It began as a politician’s pet idea. Back in 1999 the United Kingdom’s chancellor of the exchequer, Gordon Brown, was looking for a way to jump-start Britain’s economy. He visited MIT that year and found a spirit of creative innovation spawning numerous startups.Determined to help his country’s institutions have the same kind of impact, Brown formulated a plan for a cross-cultural alliance. He sought to link one of Britain’s premier universities with MIT in the hope that the Institute’s prowess for turning research into companies might rub off on U.K. innovators. In 2000 Brown’s idea became the Cambridge-MIT Institute (CMI), a partnership of MIT and the University of Cambridge, backed for five years with about $100 million from the British government. CMI’s aim is to undertake education and research projects that will improve competitiveness, productivity, and entrepreneurship in the United Kingdom.
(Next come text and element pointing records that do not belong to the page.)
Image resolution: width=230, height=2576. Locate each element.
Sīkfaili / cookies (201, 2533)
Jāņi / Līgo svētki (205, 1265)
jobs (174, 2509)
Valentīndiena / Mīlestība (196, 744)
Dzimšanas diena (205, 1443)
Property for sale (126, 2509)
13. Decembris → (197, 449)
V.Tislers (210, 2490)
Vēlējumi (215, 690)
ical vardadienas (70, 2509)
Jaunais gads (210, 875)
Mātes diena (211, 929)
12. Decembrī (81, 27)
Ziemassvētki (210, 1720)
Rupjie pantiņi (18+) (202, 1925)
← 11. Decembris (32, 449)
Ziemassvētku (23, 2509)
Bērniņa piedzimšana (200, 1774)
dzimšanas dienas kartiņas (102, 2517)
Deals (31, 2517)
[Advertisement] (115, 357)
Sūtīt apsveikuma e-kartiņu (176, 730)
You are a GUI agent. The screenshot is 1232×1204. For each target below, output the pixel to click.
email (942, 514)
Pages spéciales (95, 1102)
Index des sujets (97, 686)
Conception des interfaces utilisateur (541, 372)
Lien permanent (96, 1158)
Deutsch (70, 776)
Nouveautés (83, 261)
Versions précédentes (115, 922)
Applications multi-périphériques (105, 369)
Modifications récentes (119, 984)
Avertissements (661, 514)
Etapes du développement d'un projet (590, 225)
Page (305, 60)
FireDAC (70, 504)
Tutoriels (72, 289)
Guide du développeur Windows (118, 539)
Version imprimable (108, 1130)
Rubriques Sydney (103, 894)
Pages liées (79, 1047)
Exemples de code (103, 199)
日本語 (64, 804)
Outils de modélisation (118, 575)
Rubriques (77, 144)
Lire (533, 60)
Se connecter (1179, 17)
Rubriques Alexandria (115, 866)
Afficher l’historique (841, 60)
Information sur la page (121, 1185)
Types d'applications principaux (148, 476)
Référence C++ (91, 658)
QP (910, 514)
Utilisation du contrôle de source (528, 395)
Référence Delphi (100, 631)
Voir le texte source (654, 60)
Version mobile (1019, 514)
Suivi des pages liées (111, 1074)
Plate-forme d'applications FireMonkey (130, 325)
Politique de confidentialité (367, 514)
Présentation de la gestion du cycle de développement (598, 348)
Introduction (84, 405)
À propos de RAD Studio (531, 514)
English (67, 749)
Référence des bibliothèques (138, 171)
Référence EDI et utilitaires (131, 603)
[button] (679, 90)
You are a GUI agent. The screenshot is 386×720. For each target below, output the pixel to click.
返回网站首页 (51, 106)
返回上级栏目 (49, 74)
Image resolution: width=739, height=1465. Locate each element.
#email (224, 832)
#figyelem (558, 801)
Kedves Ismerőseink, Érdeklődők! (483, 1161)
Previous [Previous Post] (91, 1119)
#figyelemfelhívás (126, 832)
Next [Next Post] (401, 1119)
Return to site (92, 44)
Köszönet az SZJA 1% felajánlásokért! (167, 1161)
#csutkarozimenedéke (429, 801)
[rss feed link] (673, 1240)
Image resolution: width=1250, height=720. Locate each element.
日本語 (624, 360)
Today the Cambridge-MIT Institute sits at a crossroads while its administrators evaluate the partnership’s effectiveness and look for ways to sustain the program’s momentum beyond its initial funding period. Foremost among the successes are promising CMI-funded joint-research programs. Everyone hopes these will lead to marketable discoveries that will directly spur the U.K. economy. But a secondary success, particularly for MIT, has been the effort’s undergraduate student exchange program, the largest of its educational pursuits. The exchange has proved key to its mission by bringing future leaders into close contact, where they can share ideas and learn from each other.
CMI’s mission will be achieved first through its concentration on research. In fact, directors hope this research will quickly lead to commercially viable applications. Each of CMI’s 50 integrated research projects falls into one of two categories: future technologies or competitiveness, productivity, and entrepreneurship. Every project has a designated principal investigator at both Cambridge and MIT. And the U.K. government funds the research, supplying a $40 million chunk of the total CMI budget. Additionally, certain projects receive funding from such industrial partners as British Petroleum.
Projects in competitiveness, productivity, and entrepreneurship evaluate Britain’s business acumen in a variety of industries. Meanwhile, research into future technologies includes scientific work in a variety of fields-from stem cells to microelectronic mechanical systems. Because the goal of the partnership is to encourage the development of patents and the transition of research into the marketplace, the funded projects are those that promise a payoff within two to seven years.
One research group is studying a bacterium called Rhodococcus. For some time, John Archer of Cambridge’s genetics department and MIT biology professor Anthony Sinskey, ScD ‘67, had been working independently on this soil-dwelling bacterium, and when the Cambridge-MIT Institute formed, the pair discovered an opportunity to combine their research. Their work on this organism may lead, among other things, to the development of drugs for AIDS and other diseases.
Working with about $1.7 million of CMI backing and an additional $3.2 million in funding from pharmaceutical and biotechnology companies, Archer’s and Sinskey’s researchers have made significant discoveries. The first of these is Rhodococcus’s ability to eat very complex molecules, essentially recycling them into harmless molecules found in nature. MIT research scientist Philip Lessard, who helps lead MIT’s work on Rhodococcus, says this feature makes the bacterium an excellent candidate for cleaning contaminated sites. Currently, the researchers are studying the bacterium’s metabolic processes in detail. Their primary goal is to use it, with its unique metabolism, to quickly and inexpensively alter the molecular structure of other compounds, making the bacterium a significant new production platform for antibiotics.
But beyond the research developments, Lessard says this alliance is unique in the amount of information that has been shared by the two institutions. In previous collaborations, he had been careful about providing too much information about his work to collaborators who were potential competitors. But through the Cambridge-MIT Institute, cooperation and joint ownership are guaranteed by administrative policies. Lessard says, “I no longer even think twice about saying [to Archer], I have this plasma, and it took me a year and a half to make this, and I have all these tremendous resources. Do you want it?’” He notes also that CMI encourages researchers to concentrate on commercializing their work instead of just creating new knowledge for knowledge’s sake.